## Records from a dataset
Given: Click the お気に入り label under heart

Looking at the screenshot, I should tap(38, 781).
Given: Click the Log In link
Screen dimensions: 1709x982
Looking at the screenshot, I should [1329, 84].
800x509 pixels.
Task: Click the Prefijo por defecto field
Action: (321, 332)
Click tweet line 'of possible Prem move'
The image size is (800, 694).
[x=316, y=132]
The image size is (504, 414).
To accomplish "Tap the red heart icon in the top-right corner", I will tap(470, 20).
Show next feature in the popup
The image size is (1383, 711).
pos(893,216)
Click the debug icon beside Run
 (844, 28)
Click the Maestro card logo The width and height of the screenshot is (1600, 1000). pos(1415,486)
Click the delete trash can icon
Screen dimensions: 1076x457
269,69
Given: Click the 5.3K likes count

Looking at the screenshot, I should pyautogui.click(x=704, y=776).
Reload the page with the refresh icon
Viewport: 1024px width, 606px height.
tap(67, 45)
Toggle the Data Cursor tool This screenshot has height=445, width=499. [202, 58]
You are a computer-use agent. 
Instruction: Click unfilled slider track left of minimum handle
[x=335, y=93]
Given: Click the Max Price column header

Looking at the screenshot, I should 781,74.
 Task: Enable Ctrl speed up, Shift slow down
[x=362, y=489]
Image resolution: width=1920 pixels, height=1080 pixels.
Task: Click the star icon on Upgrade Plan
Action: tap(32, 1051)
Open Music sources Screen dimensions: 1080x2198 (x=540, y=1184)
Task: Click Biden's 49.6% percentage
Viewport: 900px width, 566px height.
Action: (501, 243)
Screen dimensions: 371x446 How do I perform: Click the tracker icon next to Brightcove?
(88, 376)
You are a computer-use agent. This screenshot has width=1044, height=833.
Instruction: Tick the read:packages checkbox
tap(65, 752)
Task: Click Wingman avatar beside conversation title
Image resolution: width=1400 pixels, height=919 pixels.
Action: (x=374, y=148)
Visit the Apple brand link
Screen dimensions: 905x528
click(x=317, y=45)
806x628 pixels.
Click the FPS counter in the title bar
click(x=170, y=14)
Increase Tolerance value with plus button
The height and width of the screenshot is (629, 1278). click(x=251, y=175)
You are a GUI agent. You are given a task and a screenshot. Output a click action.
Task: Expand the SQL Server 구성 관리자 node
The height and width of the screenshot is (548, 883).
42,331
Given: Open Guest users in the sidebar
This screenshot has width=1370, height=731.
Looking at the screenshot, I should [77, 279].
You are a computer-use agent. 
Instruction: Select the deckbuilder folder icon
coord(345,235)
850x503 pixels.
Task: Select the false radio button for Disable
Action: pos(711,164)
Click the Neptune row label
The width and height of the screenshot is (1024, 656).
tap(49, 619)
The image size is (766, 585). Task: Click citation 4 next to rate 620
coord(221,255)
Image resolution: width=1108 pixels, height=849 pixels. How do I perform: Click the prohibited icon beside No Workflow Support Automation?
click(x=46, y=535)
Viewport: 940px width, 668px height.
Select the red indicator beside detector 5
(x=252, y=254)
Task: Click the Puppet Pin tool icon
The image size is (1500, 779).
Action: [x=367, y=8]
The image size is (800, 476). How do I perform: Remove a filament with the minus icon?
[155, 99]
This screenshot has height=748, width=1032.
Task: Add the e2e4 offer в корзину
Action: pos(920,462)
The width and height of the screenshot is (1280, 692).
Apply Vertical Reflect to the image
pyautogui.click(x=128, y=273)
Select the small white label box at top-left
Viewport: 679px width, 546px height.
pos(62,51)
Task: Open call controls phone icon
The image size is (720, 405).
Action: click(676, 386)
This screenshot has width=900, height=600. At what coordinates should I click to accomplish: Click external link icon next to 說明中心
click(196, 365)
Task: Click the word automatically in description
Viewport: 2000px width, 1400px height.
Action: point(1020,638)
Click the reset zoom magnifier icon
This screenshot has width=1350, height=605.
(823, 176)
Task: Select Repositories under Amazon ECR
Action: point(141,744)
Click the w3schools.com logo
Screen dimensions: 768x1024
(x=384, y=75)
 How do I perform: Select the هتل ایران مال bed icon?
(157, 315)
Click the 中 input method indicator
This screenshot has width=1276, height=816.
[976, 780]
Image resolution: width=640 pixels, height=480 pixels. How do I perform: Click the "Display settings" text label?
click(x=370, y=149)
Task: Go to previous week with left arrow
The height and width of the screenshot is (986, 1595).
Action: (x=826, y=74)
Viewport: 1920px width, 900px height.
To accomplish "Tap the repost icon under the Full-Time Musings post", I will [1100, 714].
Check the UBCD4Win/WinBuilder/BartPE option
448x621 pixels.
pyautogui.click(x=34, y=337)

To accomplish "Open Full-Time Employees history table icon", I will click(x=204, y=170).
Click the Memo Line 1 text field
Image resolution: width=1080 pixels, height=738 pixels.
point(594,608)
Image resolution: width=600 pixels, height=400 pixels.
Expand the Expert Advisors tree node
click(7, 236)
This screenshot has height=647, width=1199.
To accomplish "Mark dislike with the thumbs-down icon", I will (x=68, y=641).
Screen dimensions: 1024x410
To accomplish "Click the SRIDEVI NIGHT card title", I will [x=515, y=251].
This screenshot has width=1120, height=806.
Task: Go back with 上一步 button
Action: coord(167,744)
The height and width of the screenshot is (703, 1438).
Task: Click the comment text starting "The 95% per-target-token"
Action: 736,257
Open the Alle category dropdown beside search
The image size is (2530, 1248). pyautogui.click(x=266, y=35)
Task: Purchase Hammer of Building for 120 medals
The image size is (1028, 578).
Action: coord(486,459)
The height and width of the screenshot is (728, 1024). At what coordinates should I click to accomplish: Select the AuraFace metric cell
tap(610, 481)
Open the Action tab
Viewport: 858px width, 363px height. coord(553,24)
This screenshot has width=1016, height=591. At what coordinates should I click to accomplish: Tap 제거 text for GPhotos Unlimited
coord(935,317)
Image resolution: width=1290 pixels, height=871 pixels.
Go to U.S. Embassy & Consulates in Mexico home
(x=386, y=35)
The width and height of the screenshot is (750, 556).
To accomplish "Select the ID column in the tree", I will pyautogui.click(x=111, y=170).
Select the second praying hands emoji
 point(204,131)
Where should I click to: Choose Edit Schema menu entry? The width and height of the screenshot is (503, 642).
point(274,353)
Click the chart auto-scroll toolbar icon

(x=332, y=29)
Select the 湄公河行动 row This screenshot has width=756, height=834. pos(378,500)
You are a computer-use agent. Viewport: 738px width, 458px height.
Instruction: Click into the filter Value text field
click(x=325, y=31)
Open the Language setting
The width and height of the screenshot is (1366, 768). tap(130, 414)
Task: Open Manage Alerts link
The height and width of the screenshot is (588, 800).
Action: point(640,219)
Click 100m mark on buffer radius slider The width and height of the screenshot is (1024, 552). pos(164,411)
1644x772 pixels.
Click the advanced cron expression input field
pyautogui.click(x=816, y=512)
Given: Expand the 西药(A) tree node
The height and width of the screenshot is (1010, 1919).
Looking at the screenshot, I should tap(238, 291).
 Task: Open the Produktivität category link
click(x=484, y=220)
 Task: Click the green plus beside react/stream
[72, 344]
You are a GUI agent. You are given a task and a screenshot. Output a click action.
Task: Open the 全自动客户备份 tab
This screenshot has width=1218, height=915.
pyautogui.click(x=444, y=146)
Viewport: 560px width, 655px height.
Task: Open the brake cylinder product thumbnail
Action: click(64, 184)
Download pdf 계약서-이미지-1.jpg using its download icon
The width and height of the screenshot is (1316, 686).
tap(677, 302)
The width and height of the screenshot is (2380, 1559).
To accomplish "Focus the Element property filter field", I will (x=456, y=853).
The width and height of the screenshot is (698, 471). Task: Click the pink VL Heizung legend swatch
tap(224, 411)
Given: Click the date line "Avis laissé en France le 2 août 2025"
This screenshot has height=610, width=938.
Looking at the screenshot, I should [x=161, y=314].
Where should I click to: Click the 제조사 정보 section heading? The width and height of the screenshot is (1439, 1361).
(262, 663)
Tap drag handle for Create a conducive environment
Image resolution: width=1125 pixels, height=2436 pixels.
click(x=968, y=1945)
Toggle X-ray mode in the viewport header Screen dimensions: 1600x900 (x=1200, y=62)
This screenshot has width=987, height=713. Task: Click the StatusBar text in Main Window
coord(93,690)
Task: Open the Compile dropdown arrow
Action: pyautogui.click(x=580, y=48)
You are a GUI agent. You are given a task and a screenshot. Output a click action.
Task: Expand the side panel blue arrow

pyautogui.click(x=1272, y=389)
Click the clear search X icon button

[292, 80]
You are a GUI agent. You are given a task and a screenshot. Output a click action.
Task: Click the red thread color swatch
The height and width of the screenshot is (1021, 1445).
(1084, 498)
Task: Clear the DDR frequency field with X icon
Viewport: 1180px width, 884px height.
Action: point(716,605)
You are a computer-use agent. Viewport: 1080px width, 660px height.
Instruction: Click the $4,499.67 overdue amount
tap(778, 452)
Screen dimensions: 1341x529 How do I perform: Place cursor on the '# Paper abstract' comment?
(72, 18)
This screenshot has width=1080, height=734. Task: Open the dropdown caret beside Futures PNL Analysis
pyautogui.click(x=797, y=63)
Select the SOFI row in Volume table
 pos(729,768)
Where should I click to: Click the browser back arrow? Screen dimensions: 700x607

## Task statement
Once the line containing "The image size is (504, 414)." has been written out, please stop; every line before it, back to the first line of the records above, should be given exactly.

## Task solution
Given: Click the お気に入り label under heart

Looking at the screenshot, I should tap(38, 781).
Given: Click the Log In link
Screen dimensions: 1709x982
Looking at the screenshot, I should [1329, 84].
800x509 pixels.
Task: Click the Prefijo por defecto field
Action: (321, 332)
Click tweet line 'of possible Prem move'
The image size is (800, 694).
[x=316, y=132]
The image size is (504, 414).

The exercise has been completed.